* What is expected: The response must restate all of the data word for word.
•••••
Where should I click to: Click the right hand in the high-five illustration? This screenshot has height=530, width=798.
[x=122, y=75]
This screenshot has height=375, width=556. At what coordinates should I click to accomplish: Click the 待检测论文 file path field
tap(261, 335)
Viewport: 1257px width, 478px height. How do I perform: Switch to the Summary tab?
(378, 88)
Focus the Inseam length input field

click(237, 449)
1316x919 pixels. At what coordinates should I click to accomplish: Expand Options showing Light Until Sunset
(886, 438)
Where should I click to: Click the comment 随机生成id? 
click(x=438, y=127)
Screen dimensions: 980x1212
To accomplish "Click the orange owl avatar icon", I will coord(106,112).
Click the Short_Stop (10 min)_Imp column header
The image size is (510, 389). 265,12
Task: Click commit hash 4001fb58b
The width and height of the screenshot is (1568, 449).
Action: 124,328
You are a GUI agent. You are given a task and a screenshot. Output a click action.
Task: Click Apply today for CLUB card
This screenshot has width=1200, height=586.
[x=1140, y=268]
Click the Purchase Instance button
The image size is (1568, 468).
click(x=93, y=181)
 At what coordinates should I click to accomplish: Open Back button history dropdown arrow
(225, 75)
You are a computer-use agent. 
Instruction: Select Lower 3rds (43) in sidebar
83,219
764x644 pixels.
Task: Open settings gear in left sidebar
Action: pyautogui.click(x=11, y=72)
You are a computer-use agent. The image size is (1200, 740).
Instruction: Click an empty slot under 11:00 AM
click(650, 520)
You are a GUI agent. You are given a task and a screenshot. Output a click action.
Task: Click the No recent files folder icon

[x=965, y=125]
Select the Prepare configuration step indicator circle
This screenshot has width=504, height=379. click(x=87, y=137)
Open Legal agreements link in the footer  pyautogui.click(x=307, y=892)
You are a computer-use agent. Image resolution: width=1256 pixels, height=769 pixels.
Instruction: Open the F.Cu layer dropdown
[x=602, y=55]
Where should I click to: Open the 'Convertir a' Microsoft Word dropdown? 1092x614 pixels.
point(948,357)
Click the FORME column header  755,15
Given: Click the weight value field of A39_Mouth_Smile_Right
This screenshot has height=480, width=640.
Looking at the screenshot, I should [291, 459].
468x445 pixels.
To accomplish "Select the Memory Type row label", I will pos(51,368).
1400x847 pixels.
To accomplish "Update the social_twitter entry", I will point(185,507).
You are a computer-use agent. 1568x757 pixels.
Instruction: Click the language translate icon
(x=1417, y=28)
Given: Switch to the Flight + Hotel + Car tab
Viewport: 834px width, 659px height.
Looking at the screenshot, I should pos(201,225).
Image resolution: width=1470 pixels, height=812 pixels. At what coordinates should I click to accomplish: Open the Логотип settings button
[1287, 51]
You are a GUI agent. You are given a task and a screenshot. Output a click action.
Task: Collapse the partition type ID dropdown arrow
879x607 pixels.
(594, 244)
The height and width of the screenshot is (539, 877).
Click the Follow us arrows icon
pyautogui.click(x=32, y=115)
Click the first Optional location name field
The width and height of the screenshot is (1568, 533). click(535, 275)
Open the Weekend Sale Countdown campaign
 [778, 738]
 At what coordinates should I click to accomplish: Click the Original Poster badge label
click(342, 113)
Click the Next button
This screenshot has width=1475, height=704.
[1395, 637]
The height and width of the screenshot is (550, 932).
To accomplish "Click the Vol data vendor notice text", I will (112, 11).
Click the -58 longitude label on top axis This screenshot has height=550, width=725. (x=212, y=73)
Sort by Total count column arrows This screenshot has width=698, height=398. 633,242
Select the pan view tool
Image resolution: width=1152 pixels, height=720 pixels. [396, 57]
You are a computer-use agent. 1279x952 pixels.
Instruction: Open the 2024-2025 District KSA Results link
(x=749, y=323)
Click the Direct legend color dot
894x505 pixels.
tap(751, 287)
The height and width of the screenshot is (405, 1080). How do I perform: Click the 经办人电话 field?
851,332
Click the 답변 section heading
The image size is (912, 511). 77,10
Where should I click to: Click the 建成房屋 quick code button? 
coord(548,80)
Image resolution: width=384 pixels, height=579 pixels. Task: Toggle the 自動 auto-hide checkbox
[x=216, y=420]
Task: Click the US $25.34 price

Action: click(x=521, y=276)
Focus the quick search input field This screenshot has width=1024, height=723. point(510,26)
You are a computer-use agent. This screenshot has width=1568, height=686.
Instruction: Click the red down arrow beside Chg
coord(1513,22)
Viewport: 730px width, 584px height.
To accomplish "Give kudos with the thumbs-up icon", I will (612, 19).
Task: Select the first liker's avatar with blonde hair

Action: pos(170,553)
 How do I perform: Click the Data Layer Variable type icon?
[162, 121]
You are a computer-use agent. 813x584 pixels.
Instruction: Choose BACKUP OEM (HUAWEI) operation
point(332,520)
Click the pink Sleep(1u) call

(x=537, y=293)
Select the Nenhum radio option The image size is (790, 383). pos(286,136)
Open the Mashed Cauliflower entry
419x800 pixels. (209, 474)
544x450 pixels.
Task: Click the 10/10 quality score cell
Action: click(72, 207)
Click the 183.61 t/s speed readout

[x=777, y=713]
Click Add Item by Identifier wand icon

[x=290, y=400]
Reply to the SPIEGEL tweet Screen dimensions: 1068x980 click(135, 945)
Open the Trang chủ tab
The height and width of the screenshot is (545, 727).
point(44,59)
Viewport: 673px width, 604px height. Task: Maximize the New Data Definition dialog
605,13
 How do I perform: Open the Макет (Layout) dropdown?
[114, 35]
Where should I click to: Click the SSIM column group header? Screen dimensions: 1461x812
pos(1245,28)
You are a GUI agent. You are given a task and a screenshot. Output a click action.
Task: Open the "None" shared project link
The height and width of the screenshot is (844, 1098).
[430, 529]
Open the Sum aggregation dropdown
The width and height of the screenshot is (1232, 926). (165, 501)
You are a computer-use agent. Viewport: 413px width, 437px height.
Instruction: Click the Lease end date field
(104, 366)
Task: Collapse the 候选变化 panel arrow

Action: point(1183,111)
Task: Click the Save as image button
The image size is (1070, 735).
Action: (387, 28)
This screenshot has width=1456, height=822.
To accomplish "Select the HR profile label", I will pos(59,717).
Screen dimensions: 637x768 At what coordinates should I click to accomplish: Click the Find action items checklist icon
•••••
* Answer space:
Where should I click to: Click the right hand in the high-five illustration? This screenshot has height=530, width=798.
[x=122, y=75]
This screenshot has height=375, width=556. At what coordinates should I click to accomplish: Click the 待检测论文 file path field
tap(261, 335)
Viewport: 1257px width, 478px height. How do I perform: Switch to the Summary tab?
(378, 88)
Focus the Inseam length input field

click(237, 449)
1316x919 pixels. At what coordinates should I click to accomplish: Expand Options showing Light Until Sunset
(886, 438)
Where should I click to: Click the comment 随机生成id? 
click(x=438, y=127)
Screen dimensions: 980x1212
To accomplish "Click the orange owl avatar icon", I will coord(106,112).
Click the Short_Stop (10 min)_Imp column header
The image size is (510, 389). 265,12
Task: Click commit hash 4001fb58b
The width and height of the screenshot is (1568, 449).
Action: 124,328
You are a GUI agent. You are given a task and a screenshot. Output a click action.
Task: Click Apply today for CLUB card
This screenshot has width=1200, height=586.
[x=1140, y=268]
Click the Purchase Instance button
The image size is (1568, 468).
click(x=93, y=181)
 At what coordinates should I click to accomplish: Open Back button history dropdown arrow
(225, 75)
You are a computer-use agent. 
Instruction: Select Lower 3rds (43) in sidebar
83,219
764x644 pixels.
Task: Open settings gear in left sidebar
Action: pyautogui.click(x=11, y=72)
You are a computer-use agent. The image size is (1200, 740).
Instruction: Click an empty slot under 11:00 AM
click(650, 520)
You are a GUI agent. You are given a task and a screenshot. Output a click action.
Task: Click the No recent files folder icon

[x=965, y=125]
Select the Prepare configuration step indicator circle
This screenshot has width=504, height=379. click(x=87, y=137)
Open Legal agreements link in the footer  pyautogui.click(x=307, y=892)
You are a computer-use agent. Image resolution: width=1256 pixels, height=769 pixels.
Instruction: Open the F.Cu layer dropdown
[x=602, y=55]
Where should I click to: Open the 'Convertir a' Microsoft Word dropdown? 1092x614 pixels.
point(948,357)
Click the FORME column header  755,15
Given: Click the weight value field of A39_Mouth_Smile_Right
This screenshot has height=480, width=640.
Looking at the screenshot, I should [291, 459].
468x445 pixels.
To accomplish "Select the Memory Type row label", I will pos(51,368).
1400x847 pixels.
To accomplish "Update the social_twitter entry", I will point(185,507).
You are a computer-use agent. 1568x757 pixels.
Instruction: Click the language translate icon
(x=1417, y=28)
Given: Switch to the Flight + Hotel + Car tab
Viewport: 834px width, 659px height.
Looking at the screenshot, I should pos(201,225).
Image resolution: width=1470 pixels, height=812 pixels. At what coordinates should I click to accomplish: Open the Логотип settings button
[1287, 51]
You are a GUI agent. You are given a task and a screenshot. Output a click action.
Task: Collapse the partition type ID dropdown arrow
879x607 pixels.
(594, 244)
The height and width of the screenshot is (539, 877).
Click the Follow us arrows icon
pyautogui.click(x=32, y=115)
Click the first Optional location name field
The width and height of the screenshot is (1568, 533). click(535, 275)
Open the Weekend Sale Countdown campaign
 [778, 738]
 At what coordinates should I click to accomplish: Click the Original Poster badge label
click(342, 113)
Click the Next button
This screenshot has width=1475, height=704.
[1395, 637]
The height and width of the screenshot is (550, 932).
To accomplish "Click the Vol data vendor notice text", I will (112, 11).
Click the -58 longitude label on top axis This screenshot has height=550, width=725. (x=212, y=73)
Sort by Total count column arrows This screenshot has width=698, height=398. 633,242
Select the pan view tool
Image resolution: width=1152 pixels, height=720 pixels. [396, 57]
You are a computer-use agent. 1279x952 pixels.
Instruction: Open the 2024-2025 District KSA Results link
(x=749, y=323)
Click the Direct legend color dot
894x505 pixels.
tap(751, 287)
The height and width of the screenshot is (405, 1080). How do I perform: Click the 经办人电话 field?
851,332
Click the 답변 section heading
The image size is (912, 511). 77,10
Where should I click to: Click the 建成房屋 quick code button? 
coord(548,80)
Image resolution: width=384 pixels, height=579 pixels. Task: Toggle the 自動 auto-hide checkbox
[x=216, y=420]
Task: Click the US $25.34 price

Action: click(x=521, y=276)
Focus the quick search input field This screenshot has width=1024, height=723. point(510,26)
You are a computer-use agent. This screenshot has width=1568, height=686.
Instruction: Click the red down arrow beside Chg
coord(1513,22)
Viewport: 730px width, 584px height.
To accomplish "Give kudos with the thumbs-up icon", I will (612, 19).
Task: Select the first liker's avatar with blonde hair

Action: pos(170,553)
 How do I perform: Click the Data Layer Variable type icon?
[162, 121]
You are a computer-use agent. 813x584 pixels.
Instruction: Choose BACKUP OEM (HUAWEI) operation
point(332,520)
Click the pink Sleep(1u) call

(x=537, y=293)
Select the Nenhum radio option The image size is (790, 383). pos(286,136)
Open the Mashed Cauliflower entry
419x800 pixels. (209, 474)
544x450 pixels.
Task: Click the 10/10 quality score cell
Action: click(72, 207)
Click the 183.61 t/s speed readout

[x=777, y=713]
Click Add Item by Identifier wand icon

[x=290, y=400]
Reply to the SPIEGEL tweet Screen dimensions: 1068x980 click(135, 945)
Open the Trang chủ tab
The height and width of the screenshot is (545, 727).
point(44,59)
Viewport: 673px width, 604px height. Task: Maximize the New Data Definition dialog
605,13
 How do I perform: Open the Макет (Layout) dropdown?
[114, 35]
Where should I click to: Click the SSIM column group header? Screen dimensions: 1461x812
pos(1245,28)
You are a GUI agent. You are given a task and a screenshot. Output a click action.
Task: Open the "None" shared project link
The height and width of the screenshot is (844, 1098).
[430, 529]
Open the Sum aggregation dropdown
The width and height of the screenshot is (1232, 926). (165, 501)
You are a computer-use agent. Viewport: 413px width, 437px height.
Instruction: Click the Lease end date field
(104, 366)
Task: Collapse the 候选变化 panel arrow

Action: point(1183,111)
Task: Click the Save as image button
The image size is (1070, 735).
Action: (387, 28)
This screenshot has width=1456, height=822.
To accomplish "Select the HR profile label", I will pos(59,717).
Screen dimensions: 637x768 At what coordinates should I click to accomplish: Click the Find action items checklist icon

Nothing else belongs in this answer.